The evidence is in. The COVID-19 pandemic has rocked the healthcare industry.
Some hospitals have faced unprecedented challenges caring for COVID-19 patients, while much of the healthcare system has had to sit on the sidelines.
As I wrote in a blog about nine ways for physician practices to restart regular care, healthcare utilization has declined precipitously during the COVID-19 pandemic. A Commonwealth Fund study found “the number of visits to ambulatory practices declined nearly 60 percent in mid-March and has remained low through mid-April.”
Preventive care has been particularly hard hit.
- In March, appointments for cancer screenings – cervical, colon and breast – dropped 86 to 94 percent, compared to average volumes in the previous three years.
- The administration of measles, mumps and rubella shots dropped by 50 percent; diphtheria and whooping cough shots by 42 percent; and HPV vaccines by 73 percent.
There are signs people will not be rushing back to regular care.
For starters, emergency care for heart attacks and strokes has declined by as much as 40 percent since the onset of the pandemic. Concerns about health costs have increased, with 78 percent of consumers saying they would skip at least one medical visit such as chronic illness care or a recommended lab test due to cost. Even more concerning, a survey of 5,379 adults April 17 – 23 found 60+ percent said they would wait one to six months or more to seek routine care.
Members and providers are struggling, and payers are in a position to help.
Now is the time for payers to help their hospital and physician partners determine the highest risk members and the most appropriate setting to deliver care. Increasingly, health plans are helping their provider partners by taking the lead on outreaching to and engaging these high-priority members.

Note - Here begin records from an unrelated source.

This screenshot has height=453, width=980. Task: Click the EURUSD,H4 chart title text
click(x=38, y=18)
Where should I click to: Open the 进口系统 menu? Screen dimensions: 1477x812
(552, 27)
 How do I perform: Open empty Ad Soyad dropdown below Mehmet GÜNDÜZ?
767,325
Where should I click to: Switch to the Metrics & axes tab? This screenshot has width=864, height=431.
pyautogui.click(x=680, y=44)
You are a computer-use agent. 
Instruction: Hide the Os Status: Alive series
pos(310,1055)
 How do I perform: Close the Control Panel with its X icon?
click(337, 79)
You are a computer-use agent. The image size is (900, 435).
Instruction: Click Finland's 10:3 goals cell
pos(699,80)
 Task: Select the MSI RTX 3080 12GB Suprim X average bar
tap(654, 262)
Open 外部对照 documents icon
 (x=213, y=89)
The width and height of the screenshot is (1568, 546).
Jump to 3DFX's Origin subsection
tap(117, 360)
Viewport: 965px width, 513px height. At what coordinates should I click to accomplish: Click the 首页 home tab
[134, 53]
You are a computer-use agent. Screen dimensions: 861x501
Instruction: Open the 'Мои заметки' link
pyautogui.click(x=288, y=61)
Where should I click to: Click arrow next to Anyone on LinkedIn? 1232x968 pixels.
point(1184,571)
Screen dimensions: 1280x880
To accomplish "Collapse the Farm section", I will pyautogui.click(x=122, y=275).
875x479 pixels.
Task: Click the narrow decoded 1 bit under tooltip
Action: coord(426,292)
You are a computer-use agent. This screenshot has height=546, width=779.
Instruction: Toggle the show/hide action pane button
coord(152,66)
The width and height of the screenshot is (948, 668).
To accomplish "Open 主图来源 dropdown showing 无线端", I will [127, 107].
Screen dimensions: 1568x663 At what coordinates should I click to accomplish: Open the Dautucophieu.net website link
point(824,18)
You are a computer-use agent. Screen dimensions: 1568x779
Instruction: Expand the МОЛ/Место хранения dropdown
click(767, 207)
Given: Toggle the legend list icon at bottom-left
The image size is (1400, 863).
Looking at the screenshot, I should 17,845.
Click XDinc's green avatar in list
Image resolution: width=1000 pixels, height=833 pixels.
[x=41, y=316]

Six Ways Payers Can Help Providers and Members
1. Financial Assistance
The 60 percent decline in ambulatory care visits and the cancellation of elective procedures has hit physician practices hard. Reportedly, half of the physician practices that sought a Paycheck Protection Act loan were unsuccessful.
That’s why payers like United Health have advanced physicians and hospitals “nearly $2 billion in accelerated payments.” Some thought leaders such as Ezekial Emanuel, MD have suggested now is the time for capitation, writing:
“Health insurers should switch from paying doctors for services rendered (the fee-for-service model) to paying them a fixed fee per patient they care for (known as capitation), with adjustments for quality provided and how sick patients are.”
2. Quality Reporting
CMS has announced quality reporting exemptions for clinicians, providers, hospitals and facilities. Other payers could follow suit.
3. Prioritized Lists of Members with Care Gaps
Better yet, health plans can help their provider partners target and outreach to the high-risk, high-priority members. Payers can use analytics to identify members with the most care gaps connected to a chronic illness diagnosis. For example, diabetic retinopathy is an eye condition that can cause vision loss and blindness in people who have diabetes. There are no early symptoms, which is why eye exams are critical and are part of the HEDIS® quality measures for diabetics.
4. COVID-19 Severe Impacts
Early research has suggested that people with comorbidities like diabetes, hypertension and heart disease are at higher risk for COVID-19 complications and hospitalizations. Increasingly, companies like Geneia are creating models to determine which members are at higher risk for severe impacts and hospitalization should they contract COVID-19. Combining this model output with prioritized lists of members with care gaps yields a high-impact engagement list, which can be shared with network providers. In many cases, payers have care manager resources who can take the lead reaching out to prioritized members to schedule physician and lab appointments.
5. Telehealth Co-Pays and Cost-Sharing
During the pandemic, many health plans have encouraged the use of telehealth by waiving co-payers and cost-sharing for COVID-19 care. Others like Humana have eliminated Medicare cost-sharing for all primary care and behavioral health for the remainder of 2020.
As members continue to express fear about accessing routine and preventive care, the savviest payers are incenting the use of telehealth by educating members about the various kinds of conditions that are amenable and minimizing or eliminating member costs, while holding the provider financially harmless.
6. Social Determinants of Health (SDoH)
Research suggests medical care accounts for only 10-20 percent of health outcomes while the other 80-90 percent are attributed to social determinants of health (SDoH) such as financial security, loneliness, affordable housing and transportation. During the pandemic, 61 percent of patients report they have been adversely impacted by SDoH, and with nearly 40 million filing unemployment since mid-March, I suspect that number may increase in the coming weeks and months.
Health plans are in a position to create and expand existing programs to address social determinants such as access to transportation and loneliness, which benefits members and the physicians who treat them. Payers are advised to make program information readily available to network practices.